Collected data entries
>> BEGIN

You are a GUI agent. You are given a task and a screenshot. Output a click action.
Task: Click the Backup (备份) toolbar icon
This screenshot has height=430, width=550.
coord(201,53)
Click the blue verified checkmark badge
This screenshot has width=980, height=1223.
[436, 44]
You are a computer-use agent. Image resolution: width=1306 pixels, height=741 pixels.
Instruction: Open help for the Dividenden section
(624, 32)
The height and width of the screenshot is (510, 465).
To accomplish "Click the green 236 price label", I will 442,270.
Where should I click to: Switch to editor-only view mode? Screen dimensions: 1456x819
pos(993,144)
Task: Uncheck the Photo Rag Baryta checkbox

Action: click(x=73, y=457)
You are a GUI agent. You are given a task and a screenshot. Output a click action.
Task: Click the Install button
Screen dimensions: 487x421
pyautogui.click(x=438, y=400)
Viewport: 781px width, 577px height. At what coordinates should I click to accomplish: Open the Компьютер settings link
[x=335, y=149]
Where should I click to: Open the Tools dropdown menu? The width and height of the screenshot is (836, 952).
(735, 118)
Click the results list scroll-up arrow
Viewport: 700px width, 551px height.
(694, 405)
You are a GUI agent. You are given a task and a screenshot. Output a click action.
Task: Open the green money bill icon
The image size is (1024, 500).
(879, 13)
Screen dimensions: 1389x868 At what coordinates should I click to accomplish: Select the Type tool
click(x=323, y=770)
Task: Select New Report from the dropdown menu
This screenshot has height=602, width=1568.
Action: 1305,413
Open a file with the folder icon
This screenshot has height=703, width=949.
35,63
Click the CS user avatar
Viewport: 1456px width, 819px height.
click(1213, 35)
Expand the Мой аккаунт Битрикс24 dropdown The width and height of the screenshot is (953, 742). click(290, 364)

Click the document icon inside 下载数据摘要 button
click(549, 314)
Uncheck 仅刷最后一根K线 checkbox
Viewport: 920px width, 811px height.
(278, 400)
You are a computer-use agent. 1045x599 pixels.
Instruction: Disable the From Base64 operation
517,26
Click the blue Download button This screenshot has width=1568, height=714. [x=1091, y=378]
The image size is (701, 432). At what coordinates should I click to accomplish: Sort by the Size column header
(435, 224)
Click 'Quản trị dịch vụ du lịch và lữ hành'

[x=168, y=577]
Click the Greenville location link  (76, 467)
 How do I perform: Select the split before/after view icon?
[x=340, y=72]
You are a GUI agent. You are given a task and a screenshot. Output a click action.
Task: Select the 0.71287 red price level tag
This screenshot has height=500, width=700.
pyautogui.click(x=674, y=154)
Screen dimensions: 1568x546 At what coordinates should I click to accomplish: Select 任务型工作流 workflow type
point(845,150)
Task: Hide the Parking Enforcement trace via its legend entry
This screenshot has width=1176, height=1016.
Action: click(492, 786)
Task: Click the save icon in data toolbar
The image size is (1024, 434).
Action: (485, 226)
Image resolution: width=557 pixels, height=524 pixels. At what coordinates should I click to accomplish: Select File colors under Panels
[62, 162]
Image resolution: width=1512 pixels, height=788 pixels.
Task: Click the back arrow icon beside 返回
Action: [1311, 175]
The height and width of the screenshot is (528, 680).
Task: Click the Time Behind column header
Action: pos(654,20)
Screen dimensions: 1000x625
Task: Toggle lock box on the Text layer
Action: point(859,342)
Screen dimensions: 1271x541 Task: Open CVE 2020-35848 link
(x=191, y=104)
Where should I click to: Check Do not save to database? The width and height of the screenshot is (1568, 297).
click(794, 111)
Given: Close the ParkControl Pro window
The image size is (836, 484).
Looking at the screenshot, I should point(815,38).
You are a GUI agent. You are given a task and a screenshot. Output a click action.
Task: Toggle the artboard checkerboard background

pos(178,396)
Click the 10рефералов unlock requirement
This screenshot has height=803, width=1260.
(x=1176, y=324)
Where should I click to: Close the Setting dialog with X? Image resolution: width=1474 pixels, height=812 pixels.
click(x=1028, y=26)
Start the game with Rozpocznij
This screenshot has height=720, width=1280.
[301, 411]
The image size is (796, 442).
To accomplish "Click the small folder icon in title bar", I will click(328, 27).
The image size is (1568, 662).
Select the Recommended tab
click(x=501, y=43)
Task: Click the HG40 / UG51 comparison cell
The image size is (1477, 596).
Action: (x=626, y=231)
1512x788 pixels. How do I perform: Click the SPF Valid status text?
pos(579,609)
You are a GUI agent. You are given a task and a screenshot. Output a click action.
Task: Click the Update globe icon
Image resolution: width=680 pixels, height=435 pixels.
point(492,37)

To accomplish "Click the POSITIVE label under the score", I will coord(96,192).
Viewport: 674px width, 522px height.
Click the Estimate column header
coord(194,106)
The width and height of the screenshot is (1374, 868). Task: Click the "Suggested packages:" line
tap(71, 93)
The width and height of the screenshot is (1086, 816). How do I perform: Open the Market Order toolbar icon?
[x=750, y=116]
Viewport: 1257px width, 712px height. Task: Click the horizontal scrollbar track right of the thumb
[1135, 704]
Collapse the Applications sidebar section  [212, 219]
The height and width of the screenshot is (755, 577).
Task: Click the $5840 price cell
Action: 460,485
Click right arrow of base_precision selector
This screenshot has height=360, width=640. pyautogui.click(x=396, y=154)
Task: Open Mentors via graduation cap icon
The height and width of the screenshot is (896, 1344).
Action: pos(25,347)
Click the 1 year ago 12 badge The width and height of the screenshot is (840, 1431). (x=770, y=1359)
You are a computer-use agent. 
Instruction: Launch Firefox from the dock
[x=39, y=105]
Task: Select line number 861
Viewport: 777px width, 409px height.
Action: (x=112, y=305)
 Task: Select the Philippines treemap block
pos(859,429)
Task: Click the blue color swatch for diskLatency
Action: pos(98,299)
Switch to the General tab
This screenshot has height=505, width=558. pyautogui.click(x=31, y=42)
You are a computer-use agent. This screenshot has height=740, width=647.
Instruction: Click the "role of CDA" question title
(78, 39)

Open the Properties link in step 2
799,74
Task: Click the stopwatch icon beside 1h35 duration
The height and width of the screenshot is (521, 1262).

>> END

Exercise prompt
Print everything from the line containing "Image resolution: width=557" down to the line containing "(x=191, y=104)", both of those lines included, exactly as they appear in the items.

Output of the task
Image resolution: width=557 pixels, height=524 pixels. At what coordinates should I click to accomplish: Select File colors under Panels
[62, 162]
Image resolution: width=1512 pixels, height=788 pixels.
Task: Click the back arrow icon beside 返回
Action: [1311, 175]
The height and width of the screenshot is (528, 680).
Task: Click the Time Behind column header
Action: pos(654,20)
Screen dimensions: 1000x625
Task: Toggle lock box on the Text layer
Action: point(859,342)
Screen dimensions: 1271x541 Task: Open CVE 2020-35848 link
(x=191, y=104)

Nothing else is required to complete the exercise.